▶ **AUFGABEN**
A) Beantworte die folgenden Fragen zum Textauszug über Libyen, jeweils in einer eigenen Zeile:
(i) Von welcher Institution fordert Amnesty International eine Untersuchung?
(ii) Wie viele Menschen werden laut UNHCR in Libyen in Internierungslagern festgehalten?
(iii) Wie viele Menschen wurden seit April bei Kämpfen getötet?
B) Entnimm dem Textauszug über Libyen den Abschnitt, der mit den Worten "In dem ölreichen" beginnt und mit den Worten "die Kämpfe vertrieben." endet, und gib ihn unverändert wieder.
C) Erkläre anhand des Textauszugs über Libyen, warum auch Menschen in die Internierungslager kommen, die von der libyschen Küstenwache abgefangen werden.

▶ **TEXTAUSZUG**

────────

Amnesty International forderte am Mittwoch eine unverzügliche Untersuchung durch den Internationale Strafgerichtshof in Den Haag, ob es sich um ein mögliches Kriegsverbrechen handelt.
 
Libyen ist eines der wichtigsten Transitländer für Migranten und Flüchtlinge aus Afrika auf dem Weg nach Europa. Laut UNHCR werden dort fast 6.000 Menschen in Internierungslagern festgehalten, Tausende weitere leben teils versteckt im Land. In die Lager kommen alle, die ohne gültige Aufenthaltspapiere aufgegriffen werden. Dazu gehören auch diejenigen, die die libysche Küstenwache auf Druck der EU bei dem Versuch abfängt, per Boot nach Europa zu gelangen.
 

Blutig ausgetragener Machtkampf

In dem ölreichen Land in Nordafrika herrscht acht Jahre nach dem Sturz des Langzeitmachthabers Muammar al-Gaddafi ein blutig ausgetragener Machtkampf, in den sich zahlreiche Länder einmischen. Mit seinem Sturz brach auch die staatliche Ordnung zusammen. Regionale Milizen, Banden und Islamisten wie die Terrormiliz "Islamischer Staat" (IS) nutzten das aus. Bei Kämpfen wurden seit April mehr als 700 Menschen getötet und 4.400 verletzt. Rund 70.000 Menschen wurden durch die Kämpfe vertrieben.

────────

▶ **VORLIEGENDES MATERIAL**
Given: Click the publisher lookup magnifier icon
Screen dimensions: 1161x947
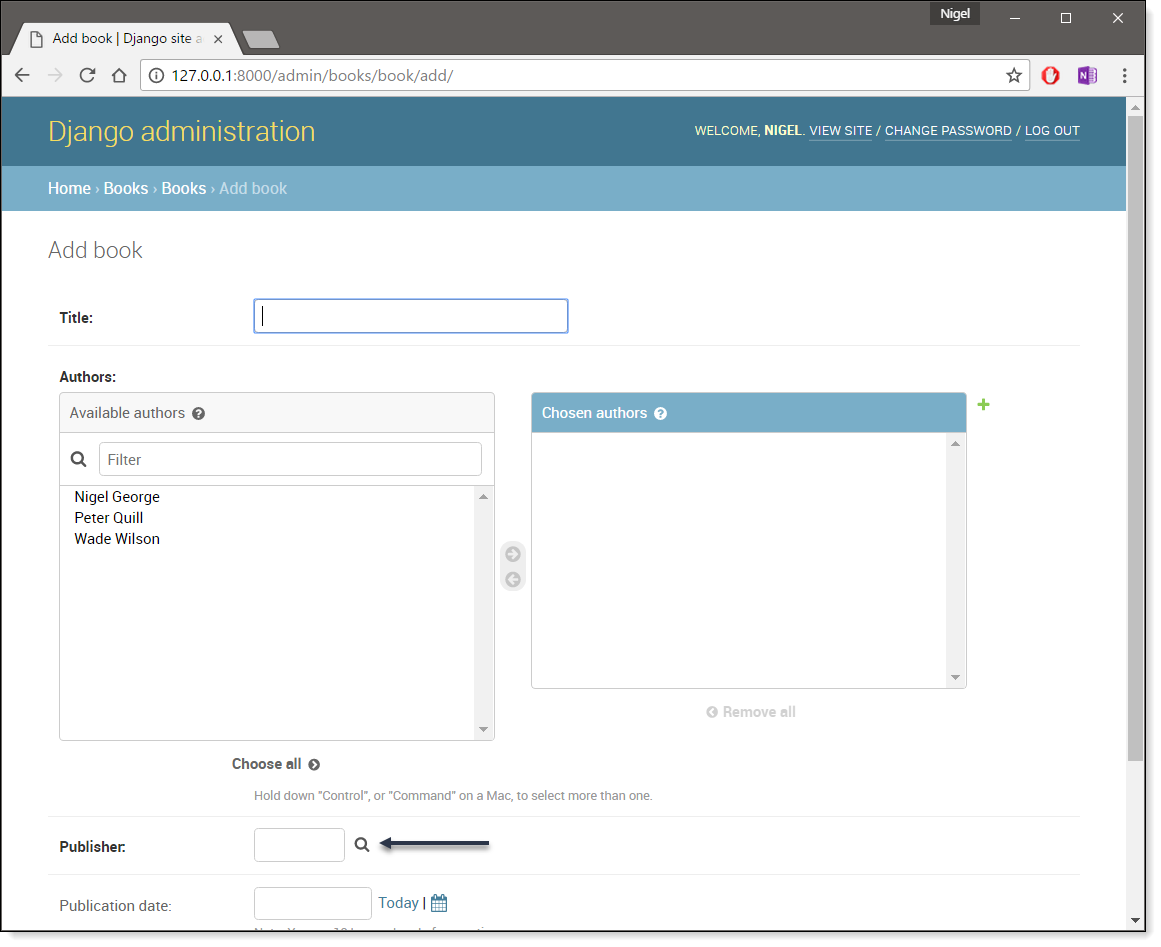Looking at the screenshot, I should point(362,845).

────────

▶ **ANTWORTEN JE AUFGABE**
A)
(i) Vom Internationalen Strafgerichtshof in Den Haag.
(ii) Fast 6.000 Menschen.
(iii) Mehr als 700 Menschen.

B)
In dem ölreichen Land in Nordafrika herrscht acht Jahre nach dem Sturz des Langzeitmachthabers Muammar al-Gaddafi ein blutig ausgetragener Machtkampf, in den sich zahlreiche Länder einmischen. Mit seinem Sturz brach auch die staatliche Ordnung zusammen. Regionale Milizen, Banden und Islamisten wie die Terrormiliz "Islamischer Staat" (IS) nutzten das aus. Bei Kämpfen wurden seit April mehr als 700 Menschen getötet und 4.400 verletzt. Rund 70.000 Menschen wurden durch die Kämpfe vertrieben.

C) In die Lager kommen alle, die ohne gültige Aufenthaltspapiere aufgegriffen werden. Dazu gehören auch diejenigen, die die libysche Küstenwache auf Druck der EU bei dem Versuch abfängt, per Boot nach Europa zu gelangen.